Saved data entries

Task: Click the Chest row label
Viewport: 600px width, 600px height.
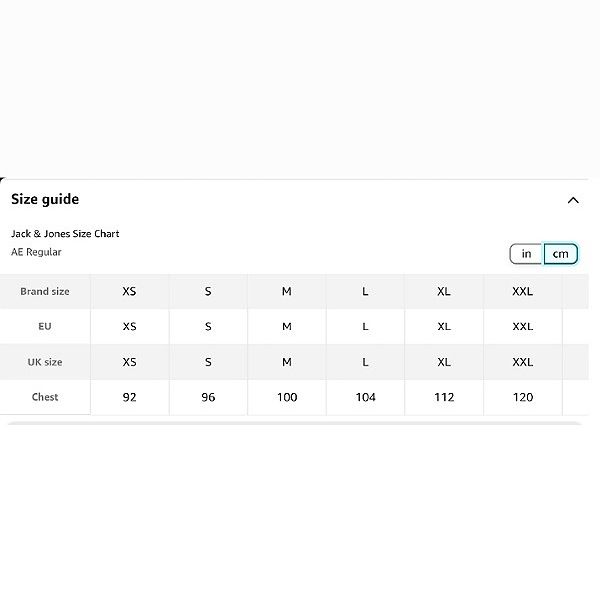Action: pyautogui.click(x=45, y=397)
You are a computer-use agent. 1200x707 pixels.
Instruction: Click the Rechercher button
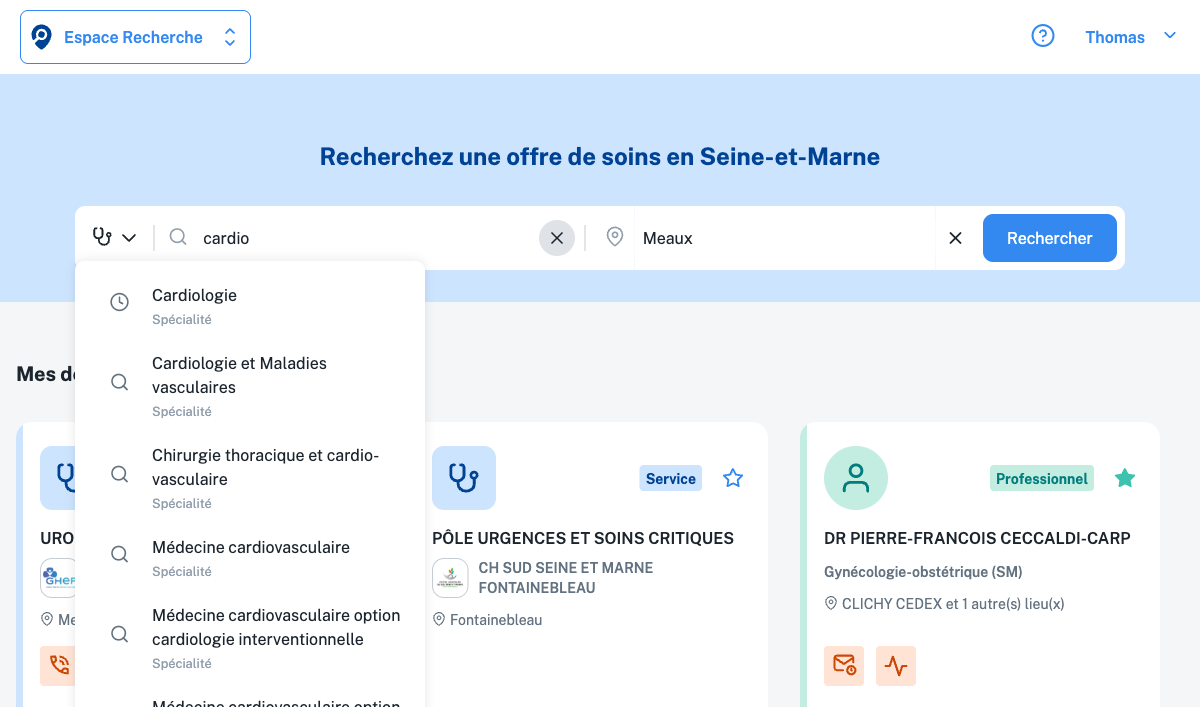point(1049,238)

• **Aim of the task**
Begin at the line with "Viewport: 600px width, 600px height." and end at the last line of the data above. Reproduce those lines exactly, but not the pictures.

• **Written answer**
Viewport: 600px width, 600px height.
Action: pyautogui.click(x=45, y=397)
You are a computer-use agent. 1200x707 pixels.
Instruction: Click the Rechercher button
point(1049,238)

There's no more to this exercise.